[aw, there I go again; too much radio during mornings’ watercolors]
All the while life, punctuated by rain [not shown] goes on despite
nearly losing the barbecue’s burning coals to unexpected winds from the south
which blew deluges through during dinnertime. Not to mention the next morning.
As Kirk Robertson said re Nevada Weather; “if you don’t like it/look out the other window”.
Or stay inside and peruse Geoff Dyer’s “The Street Philosophy of Gary Winogrand”*.
Saturday brought more rain, a wet trip to Planet X Pottery’s
Memorial Day Weekend X-travaganza wherein I
saw old friends and came away
with another four beautifully unnecessary bowls.
As usual.
Clearing
brought Magpies raucousing out from their chaotic nests
to raucously try out their initially tailless birdness in
perfect weather for that and
for May’s moon to come up, fullishly.
*[ An engaging book, full of detours and surprises, wherein Mr. Dyer accompanies 100 eclectically selected Winogrand images with a wide range of essays, riffs, digressions, dissections, critiques and in this instance [1969, Copenhagen], bypassing the obvious, an erudite meditation on Kirk Varnedoe’s arguments** concerning the origins of impressionism’s ‘visual protocol’.]
**Kirk Varnedoe, “A Fine Disregard: What Makes Modern Art Modern” [London, Thames and Hudson, 1990]
Stunning photos!
Beautiful bowls are never ” unnessasary”. And the skies are endlessly beautiful and nessessary
S.
…and nessessairily so…
I’m glad those South winds fooling around with the coals were accompanied by a deluge!
I know exactly what part of the Tacoma that is, but the unfamiliar might see it as something unknown and organic, rather like that low-ish sprawling cloud a bit later on. I’m expecting visitors you know later today.
Oddly I don’t think we have magpies out here. Crows, but not magpies.
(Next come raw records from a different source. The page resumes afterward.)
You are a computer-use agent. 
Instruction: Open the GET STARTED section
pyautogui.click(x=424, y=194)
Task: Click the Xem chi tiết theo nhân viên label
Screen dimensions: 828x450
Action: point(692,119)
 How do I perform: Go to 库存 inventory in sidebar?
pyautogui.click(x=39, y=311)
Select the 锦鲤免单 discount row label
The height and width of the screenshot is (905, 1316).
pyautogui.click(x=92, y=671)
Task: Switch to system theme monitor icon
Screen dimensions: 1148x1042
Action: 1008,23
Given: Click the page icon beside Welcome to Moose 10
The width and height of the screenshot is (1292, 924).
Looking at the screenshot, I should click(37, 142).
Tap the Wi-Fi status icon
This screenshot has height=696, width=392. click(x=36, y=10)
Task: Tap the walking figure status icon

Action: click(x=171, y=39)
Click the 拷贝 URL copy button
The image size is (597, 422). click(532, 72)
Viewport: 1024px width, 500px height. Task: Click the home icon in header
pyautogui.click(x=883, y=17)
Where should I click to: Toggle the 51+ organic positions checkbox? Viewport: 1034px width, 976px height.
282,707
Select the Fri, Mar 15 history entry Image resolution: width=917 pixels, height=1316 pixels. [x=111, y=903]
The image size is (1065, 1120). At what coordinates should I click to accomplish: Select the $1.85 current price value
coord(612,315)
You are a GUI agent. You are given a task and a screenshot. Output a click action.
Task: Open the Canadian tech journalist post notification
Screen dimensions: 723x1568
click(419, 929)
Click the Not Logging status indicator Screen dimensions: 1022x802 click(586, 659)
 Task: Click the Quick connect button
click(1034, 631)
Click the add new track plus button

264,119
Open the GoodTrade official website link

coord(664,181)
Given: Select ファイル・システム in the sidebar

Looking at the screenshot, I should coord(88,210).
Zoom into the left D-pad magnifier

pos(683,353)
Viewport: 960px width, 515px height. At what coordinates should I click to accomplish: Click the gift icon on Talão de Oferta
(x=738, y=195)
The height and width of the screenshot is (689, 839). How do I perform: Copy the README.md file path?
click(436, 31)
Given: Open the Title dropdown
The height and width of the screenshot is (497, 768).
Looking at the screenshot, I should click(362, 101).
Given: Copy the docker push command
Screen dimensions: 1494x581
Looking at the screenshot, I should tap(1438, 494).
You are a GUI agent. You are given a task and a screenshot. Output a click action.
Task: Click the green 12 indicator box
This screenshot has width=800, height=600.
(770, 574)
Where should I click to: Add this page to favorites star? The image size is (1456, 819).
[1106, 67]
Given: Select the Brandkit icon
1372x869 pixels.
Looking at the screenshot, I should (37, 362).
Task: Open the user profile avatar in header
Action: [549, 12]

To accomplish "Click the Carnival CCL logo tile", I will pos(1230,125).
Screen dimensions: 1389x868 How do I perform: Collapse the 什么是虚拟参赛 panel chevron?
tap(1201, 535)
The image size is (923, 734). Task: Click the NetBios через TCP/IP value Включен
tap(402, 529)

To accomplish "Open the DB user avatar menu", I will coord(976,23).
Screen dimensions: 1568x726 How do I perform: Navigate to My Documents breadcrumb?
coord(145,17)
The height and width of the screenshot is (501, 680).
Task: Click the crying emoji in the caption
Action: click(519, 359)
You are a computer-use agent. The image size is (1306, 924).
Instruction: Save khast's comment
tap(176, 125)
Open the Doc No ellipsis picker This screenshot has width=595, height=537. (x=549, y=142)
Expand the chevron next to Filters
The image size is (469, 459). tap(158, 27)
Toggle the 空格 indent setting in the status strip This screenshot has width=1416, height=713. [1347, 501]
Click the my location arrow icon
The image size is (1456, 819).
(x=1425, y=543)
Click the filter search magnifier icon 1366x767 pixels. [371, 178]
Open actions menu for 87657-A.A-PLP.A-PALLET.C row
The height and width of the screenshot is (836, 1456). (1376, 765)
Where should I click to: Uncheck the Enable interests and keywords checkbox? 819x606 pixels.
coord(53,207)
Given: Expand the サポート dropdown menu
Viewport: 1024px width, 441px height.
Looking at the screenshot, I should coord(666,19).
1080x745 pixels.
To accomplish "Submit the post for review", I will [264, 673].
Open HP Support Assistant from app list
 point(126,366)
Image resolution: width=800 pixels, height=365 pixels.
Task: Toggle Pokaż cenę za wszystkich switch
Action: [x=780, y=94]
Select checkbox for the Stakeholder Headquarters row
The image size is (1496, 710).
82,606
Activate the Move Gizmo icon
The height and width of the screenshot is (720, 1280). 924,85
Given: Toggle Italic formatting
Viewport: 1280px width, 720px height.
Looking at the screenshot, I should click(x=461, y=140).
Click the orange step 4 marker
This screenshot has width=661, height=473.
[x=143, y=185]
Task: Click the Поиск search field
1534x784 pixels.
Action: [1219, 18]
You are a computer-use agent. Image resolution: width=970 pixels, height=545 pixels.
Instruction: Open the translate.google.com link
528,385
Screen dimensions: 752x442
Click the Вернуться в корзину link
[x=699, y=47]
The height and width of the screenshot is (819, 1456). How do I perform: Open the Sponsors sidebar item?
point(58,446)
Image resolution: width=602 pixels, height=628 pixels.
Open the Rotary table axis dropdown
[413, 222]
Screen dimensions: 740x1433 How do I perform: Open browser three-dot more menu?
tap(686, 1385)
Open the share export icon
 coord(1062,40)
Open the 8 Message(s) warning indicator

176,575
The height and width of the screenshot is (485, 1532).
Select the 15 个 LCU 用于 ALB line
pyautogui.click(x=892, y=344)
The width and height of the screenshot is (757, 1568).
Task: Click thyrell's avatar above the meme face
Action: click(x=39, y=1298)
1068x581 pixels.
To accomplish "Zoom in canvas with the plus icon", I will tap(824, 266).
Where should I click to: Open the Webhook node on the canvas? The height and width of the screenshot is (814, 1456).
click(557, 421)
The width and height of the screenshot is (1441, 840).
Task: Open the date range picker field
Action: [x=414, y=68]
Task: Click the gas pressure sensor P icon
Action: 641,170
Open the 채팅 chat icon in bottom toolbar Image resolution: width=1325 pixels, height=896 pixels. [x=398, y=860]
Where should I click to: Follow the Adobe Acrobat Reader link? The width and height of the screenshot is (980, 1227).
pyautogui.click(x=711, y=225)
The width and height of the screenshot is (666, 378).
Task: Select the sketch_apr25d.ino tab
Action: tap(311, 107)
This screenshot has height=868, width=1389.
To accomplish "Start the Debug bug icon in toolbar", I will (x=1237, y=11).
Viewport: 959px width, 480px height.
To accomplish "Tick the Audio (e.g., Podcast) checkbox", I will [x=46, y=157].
Strange to say no Tacomas were harmed [unlike certain Spelling, as noted by SH, that visitor I may know, perhaps?] in the making of this blog…an aging Tundra, maybe.
We love our magpies; third year in a row they’ve chosen to begin their lives around the upper well. Very exuberant corvids.
well, she looks beautifully Danish
I agree with Stephen
Those were really beautiful bowls and I could need them too. Loved the photos with the piercing light and grey clouds….the after rain light.